Sterilization programs started to die down in the U.K. and U.S., but it continued in British Columbia, Alberta and Saskatchewan.

In Alberta a vigorous sterilization law was implemented.

Between the Sexual Sterilization Act in 1928 and its repeal in 1972, nearly 3,000 people were sterilized by the order of the Alberta Eugenics Board.

“You can see this happening in the third world,” O’Malley said.

“But in our country of all places? That’s a big black mark on our history.”

O’Malley underwent the surgery when she was 14 years old.

Doctors told her they removed her appendix, while they actually cut off her fallopian tubes.

From that point on she ended up in the hospital for a few days every month, suffering from hemorrhages whenever she got her menstruation.

“For years I would end up in the hospital because the blood would just pour out of me,” O’Malley said.

“I had pain so bad, I couldn’t move… I was suffering too much all because of that one surgery.”

Her doctor said her stomach looked like a slaughterhouse.

It wasn’t until a decade later that she found out she couldn’t bear children.

A doctor told her the scar across her stomach isn’t an appendix scar since the appendix is located on the side.

O’Malley stayed in denial for many years and underwent two surgeries to try to get her fallopian tubes repaired, but it was impossible.

She hit rock bottom during Christmas of 1989.

With a failed marriage and an adoption that had fallen through, she was alone and suicidal.

But then she suddenly decided to write a poem.

“It was like God was on my shoulder,” O’Malley said.

“I’ve never written anything in my life before this, but He had me write a poem word-for-word and it was like God was telling me what to say.”

The poem which saved her life, expanded into a journal over the years and evolved into what is now her autobiography.

She sought professional help from the Mental Health Association the next morning.

“He [the doctor] couldn’t believe that they did the sterilization on me, he didn’t know it was being done,” O’Malley said. “He told me, ‘You sue those bastards.’”

On Jan. 25, 1996, the judge ruled in favour of O’Malley. The Alberta government paid $740,780 in damages for wrongful sterilization and an additional $230,000 for legal costs.

Since her successful lawsuit, the Alberta government apologized for the forced sterilization of more than 2,800 people.

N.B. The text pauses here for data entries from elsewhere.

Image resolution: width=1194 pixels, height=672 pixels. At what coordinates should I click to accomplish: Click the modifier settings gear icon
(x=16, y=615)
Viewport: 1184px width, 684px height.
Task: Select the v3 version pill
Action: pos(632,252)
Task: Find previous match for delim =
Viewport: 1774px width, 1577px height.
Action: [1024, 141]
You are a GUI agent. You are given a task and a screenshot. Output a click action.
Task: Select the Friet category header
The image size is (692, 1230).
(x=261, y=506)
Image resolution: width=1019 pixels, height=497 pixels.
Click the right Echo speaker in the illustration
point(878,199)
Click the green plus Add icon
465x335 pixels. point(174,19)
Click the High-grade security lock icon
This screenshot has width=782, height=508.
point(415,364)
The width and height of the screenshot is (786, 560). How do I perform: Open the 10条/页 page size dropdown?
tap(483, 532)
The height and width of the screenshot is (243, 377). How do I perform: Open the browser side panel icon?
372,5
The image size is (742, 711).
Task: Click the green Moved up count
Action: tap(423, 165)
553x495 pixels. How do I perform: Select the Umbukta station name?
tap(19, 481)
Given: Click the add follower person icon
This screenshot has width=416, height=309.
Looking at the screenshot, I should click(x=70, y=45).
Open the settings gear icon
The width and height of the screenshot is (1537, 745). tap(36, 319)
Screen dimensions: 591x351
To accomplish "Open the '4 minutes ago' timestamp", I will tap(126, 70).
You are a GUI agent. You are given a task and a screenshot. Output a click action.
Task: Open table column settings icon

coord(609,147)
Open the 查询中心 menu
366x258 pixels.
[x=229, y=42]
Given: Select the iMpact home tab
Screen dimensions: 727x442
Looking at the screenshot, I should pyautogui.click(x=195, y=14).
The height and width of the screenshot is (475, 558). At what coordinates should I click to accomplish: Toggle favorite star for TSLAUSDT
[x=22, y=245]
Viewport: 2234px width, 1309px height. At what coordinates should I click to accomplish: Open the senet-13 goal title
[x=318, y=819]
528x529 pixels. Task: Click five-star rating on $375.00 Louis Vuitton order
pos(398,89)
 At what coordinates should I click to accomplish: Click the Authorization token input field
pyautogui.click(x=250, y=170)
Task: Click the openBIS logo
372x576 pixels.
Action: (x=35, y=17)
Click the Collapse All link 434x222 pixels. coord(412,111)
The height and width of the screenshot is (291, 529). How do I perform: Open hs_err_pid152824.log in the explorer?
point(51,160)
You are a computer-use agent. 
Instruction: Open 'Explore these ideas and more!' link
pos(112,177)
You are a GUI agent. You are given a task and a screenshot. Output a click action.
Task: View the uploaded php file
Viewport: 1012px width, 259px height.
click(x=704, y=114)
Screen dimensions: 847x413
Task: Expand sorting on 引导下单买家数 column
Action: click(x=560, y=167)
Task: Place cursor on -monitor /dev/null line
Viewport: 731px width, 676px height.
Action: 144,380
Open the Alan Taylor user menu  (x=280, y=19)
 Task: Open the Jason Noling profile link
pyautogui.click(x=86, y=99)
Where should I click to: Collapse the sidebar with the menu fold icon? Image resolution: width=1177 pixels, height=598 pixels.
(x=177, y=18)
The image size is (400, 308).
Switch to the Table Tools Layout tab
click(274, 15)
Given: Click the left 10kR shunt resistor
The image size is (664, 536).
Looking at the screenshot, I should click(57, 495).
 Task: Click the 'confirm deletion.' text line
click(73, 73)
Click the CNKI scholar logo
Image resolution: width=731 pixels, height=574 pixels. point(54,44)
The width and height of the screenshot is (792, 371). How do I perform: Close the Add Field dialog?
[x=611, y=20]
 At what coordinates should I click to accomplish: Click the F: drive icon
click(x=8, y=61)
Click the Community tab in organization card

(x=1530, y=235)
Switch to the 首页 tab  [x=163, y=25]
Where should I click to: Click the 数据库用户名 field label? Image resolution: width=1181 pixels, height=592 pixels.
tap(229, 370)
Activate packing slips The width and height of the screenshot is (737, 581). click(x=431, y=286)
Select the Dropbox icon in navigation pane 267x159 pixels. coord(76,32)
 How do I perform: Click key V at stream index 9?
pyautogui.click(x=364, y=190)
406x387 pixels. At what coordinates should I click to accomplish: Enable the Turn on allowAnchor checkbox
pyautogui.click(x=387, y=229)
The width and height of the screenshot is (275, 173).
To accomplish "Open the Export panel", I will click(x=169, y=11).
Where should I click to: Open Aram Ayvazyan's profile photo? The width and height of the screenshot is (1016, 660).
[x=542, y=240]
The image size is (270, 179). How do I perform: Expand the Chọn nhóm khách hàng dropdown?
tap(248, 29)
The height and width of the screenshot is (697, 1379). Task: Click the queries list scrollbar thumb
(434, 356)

Nearly 850 Albertans who were sterilized under the Sexual Sterilization Act were awarded $142 million in damages.

“If it wasn’t for God, I wouldn’t be here today,” O’Malley said. “My belief in God is very strong.”

Her story grabbed the interest of the National Film Board of Canada who produced the award-winning documentary in 1996 called “The Sterilization of Leilani Muir.”

The play “Invisible Child: Leilani Muir and the Alberta Eugenics Board” was performed at the Edmonton International Fringe Festival in 2012.

Her autobiography will include key trial transcripts, which are being made public for the first time.

They contain testimony by key witnesses who were part of or studied the history of eugenic sterilization in Alberta.

Speaking out in international conferences and writing this book has helped O’Malley to heal.

By sharing her personal story, she hopes to shed light on this portion of Canada’s shameful history and to encourage others who have experienced similar abuse to speak out.